For a while, it looks like House Of Flying Daggers is going to be a near perfect martial arts drama, with a scintillating blend of gorgeous costumes, sets and cinematography, gripping political intrigue and romantic entanglements, flawless martial arts choreography, and even excellent CGI. That’s before it goes off the deep end and becomes an interminable soap opera. By the time a major character died and came back to life twice, I was laughing at the movie.

In the waning years of the Tang Dynasty, a rebel group called the House of Flying Daggers has gained the trust of the populace by robbing the rich and giving to the poor. Mei (Zhang Ziyi), one of the members of the House of Flying Daggers, is caught by local prefect Leo (Andy Lau). Leo’s colleague Jin (Kaneshiro Takeshi) helps her escape from jail, so that Mei will lead the policemen to the House of Flying Daggers’ leadership.

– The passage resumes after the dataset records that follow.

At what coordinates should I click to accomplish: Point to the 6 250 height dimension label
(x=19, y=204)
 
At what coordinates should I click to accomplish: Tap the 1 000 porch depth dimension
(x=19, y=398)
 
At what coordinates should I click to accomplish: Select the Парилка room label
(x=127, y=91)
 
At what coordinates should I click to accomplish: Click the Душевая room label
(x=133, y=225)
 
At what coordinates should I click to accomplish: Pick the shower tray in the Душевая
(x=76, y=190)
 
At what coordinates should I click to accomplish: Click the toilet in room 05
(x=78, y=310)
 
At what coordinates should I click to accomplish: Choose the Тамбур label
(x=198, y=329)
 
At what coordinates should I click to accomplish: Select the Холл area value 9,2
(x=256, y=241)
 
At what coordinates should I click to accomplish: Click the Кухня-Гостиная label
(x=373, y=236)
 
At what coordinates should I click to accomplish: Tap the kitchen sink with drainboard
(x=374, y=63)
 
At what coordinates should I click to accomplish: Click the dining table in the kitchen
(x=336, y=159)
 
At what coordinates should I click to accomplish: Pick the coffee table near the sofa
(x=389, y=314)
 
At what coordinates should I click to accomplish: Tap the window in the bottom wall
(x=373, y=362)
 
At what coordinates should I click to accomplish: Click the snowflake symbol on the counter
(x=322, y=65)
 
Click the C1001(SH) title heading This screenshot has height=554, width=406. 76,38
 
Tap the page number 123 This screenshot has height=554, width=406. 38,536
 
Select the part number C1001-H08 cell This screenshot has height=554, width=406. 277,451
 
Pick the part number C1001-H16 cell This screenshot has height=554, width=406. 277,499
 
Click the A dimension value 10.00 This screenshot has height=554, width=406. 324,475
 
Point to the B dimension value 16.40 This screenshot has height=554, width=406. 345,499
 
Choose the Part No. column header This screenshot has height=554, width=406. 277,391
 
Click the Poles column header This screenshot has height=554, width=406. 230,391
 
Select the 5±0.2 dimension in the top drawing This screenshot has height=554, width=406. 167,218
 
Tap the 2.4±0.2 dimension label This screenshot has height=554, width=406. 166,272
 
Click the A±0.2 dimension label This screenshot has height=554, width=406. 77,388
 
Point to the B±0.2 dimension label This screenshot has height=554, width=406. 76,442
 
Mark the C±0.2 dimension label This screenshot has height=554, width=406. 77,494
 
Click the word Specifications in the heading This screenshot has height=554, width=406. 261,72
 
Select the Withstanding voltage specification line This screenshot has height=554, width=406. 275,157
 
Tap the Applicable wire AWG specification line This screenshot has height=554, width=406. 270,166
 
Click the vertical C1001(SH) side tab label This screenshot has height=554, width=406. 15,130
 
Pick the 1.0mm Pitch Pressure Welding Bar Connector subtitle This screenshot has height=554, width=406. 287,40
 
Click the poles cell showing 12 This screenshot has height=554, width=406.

Jin’s role is to seduce Mei, so that she’ll trust him, but the question arises: who’s seducing who? Kaneshiro Takeshi and Zhang Ziyi are good enough actors that you buy all the back and forth manipulations without strain. Even Andy Lau, who was often pretty hapless as a young thespian, has learned how to act. The romantic elements really aren’t the problem per se. The problem is that they end up hijacking the picture completely. We don’t even get to see the climactic battle between the emperor’s forces and the House of Flying Daggers.

This is a spectacularly stupid decision. For one, it deprives us of a rousing spectacle to close the picture, and to provide some balance to the never ending soap opera the movie becomes. The other problem is that director Zhang Yi-Mou, who should know better, loses an opportunity to comment on the mutually assured destruction depicted in the romantic relationship by showing the opposing forces annihilating each other. I suspect he thought he was exercising artistic restraint. Bullsh#&! Not right after a climax that features what seems like a 20 minute swordfight with crappy CGI snow to provide atmosphere.

House Of Flying Daggers registers as a lost opportunity. It’s full of fabulous and imaginative set pieces, like a game of “Echo” that uses a plateful of beans, a roomful of drums arranged in a circle and flowing robes of silk. Director Zhang Yi-Mou had great actors, master martial arts choreographer Tony Ching Siu-Tung, incredible visuals, and a compelling plot. All he had to do was keep the momentum going, along with the audience’s goodwill, and he would have had a masterpiece. Instead of maintaining the masterfully interwoven complexity of the first forty five minutes, Zhang Yi-Mou narrows the focus of the picture to a dot and harps on it unmercifully until the whole thing is unintentionally risible.

And yet, the first 45 minutes of House Of Flying Daggers are so damned good, it’s impossible to dismiss it entirely. So, in spite of the fact that House Of Flying Daggers completely self destructs by the end, I’m STILL recommending it.